Потом это будет светлым воспоминанием: «Евдокия вспомнила курицу, — как ели её после венчания, — покраснела и про себя засмеялась».
Но вот здесь и начинается уже «несовпадение». По словам Куракина, «царица Наталья Кирилловна невестку свою возненавидела и желала больше видеть с мужем её в несогласии, нежели в любви». Трудно сказать, почему так получилось. В романе царица мечтает: «Да пойти бы с ним, с молодой царицей по монастырям, вымолить у Бога счастья, охраны от Сонькиного чародейства, крепости от ярости народной». Но разве паломничество по монастырям – для Петра?

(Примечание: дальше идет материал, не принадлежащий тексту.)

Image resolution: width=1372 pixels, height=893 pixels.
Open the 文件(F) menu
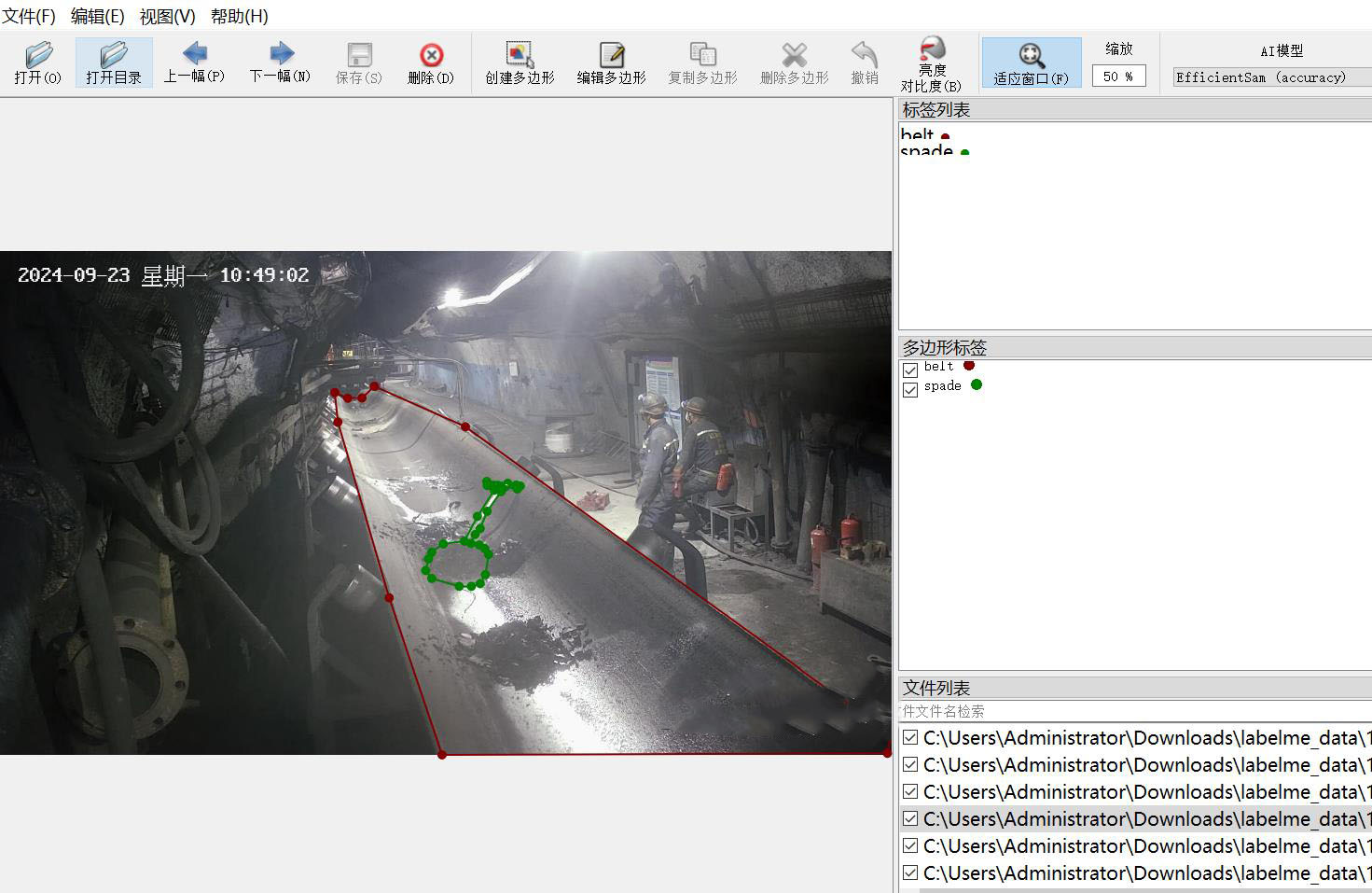29,16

Его, уехавшего на Переяславское озеро, раздражают письма: «Что ни день — письмо от жены или матери: без тебя, мол, скучно, скоро ли вернёшься? Сходили бы вместе к Троице... Скука старозаветная! Петру не то что отвечать, — читать эти письма было недосуг» (а Евдокия ведь о том и мечтает: «А то бы вместе говели, заутреню стояли бы... Разговлялись...») А Наталья Кириллова не может понять: «Почему Петруша на второй месяц от тебя ускакал на Переяславское озеро? Что же ты: затхлая или, может быть, дура тоскливая, что от тебя мужу, как от чумной язвы, на край света надо бежать?»

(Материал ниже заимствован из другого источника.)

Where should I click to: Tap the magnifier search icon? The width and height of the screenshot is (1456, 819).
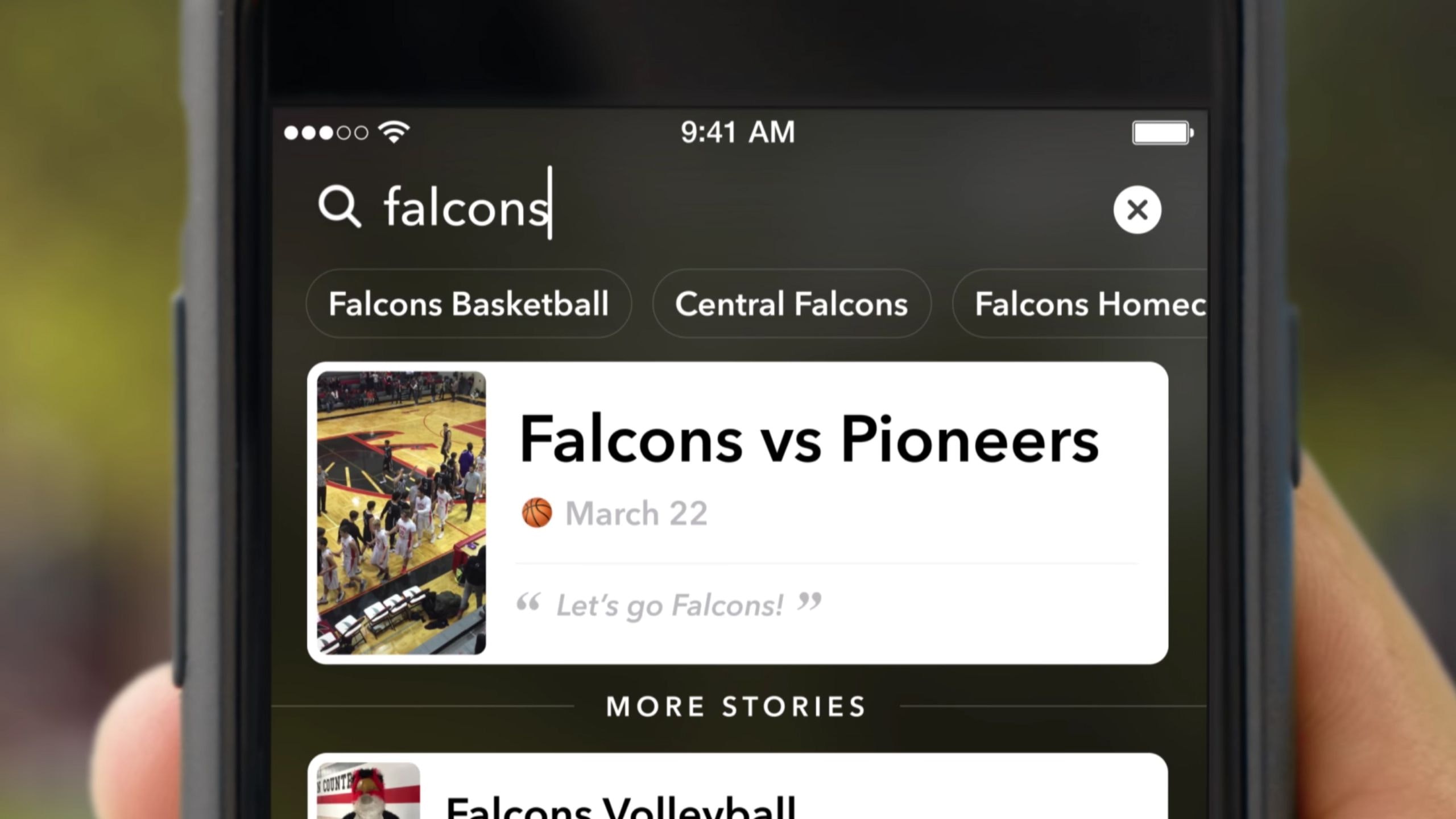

В романе есть фрагменты, показывающие, что, поведи себя молодая царица иначе, всё могло сложиться по-другому. Вернувшись с озера, он «спросил только, проведя быстро ладонью по её начавшему набухать животу: "Ну, ну, а что же не писала про такое дело..." — и мимолётно смягчилось его лицо». А ведь и тогда Евдокия, «залучившая» его лишь на три ночи («как ждала, как любила, как надеялась приласкать!»), «заробела, растерялась хуже, чем в ночь после венца, не знала, о чём и спросить лапушку. И лежала на шитых жемчугом подушках дура-дурой». И добилась, что муж «ушёл спать в чулан».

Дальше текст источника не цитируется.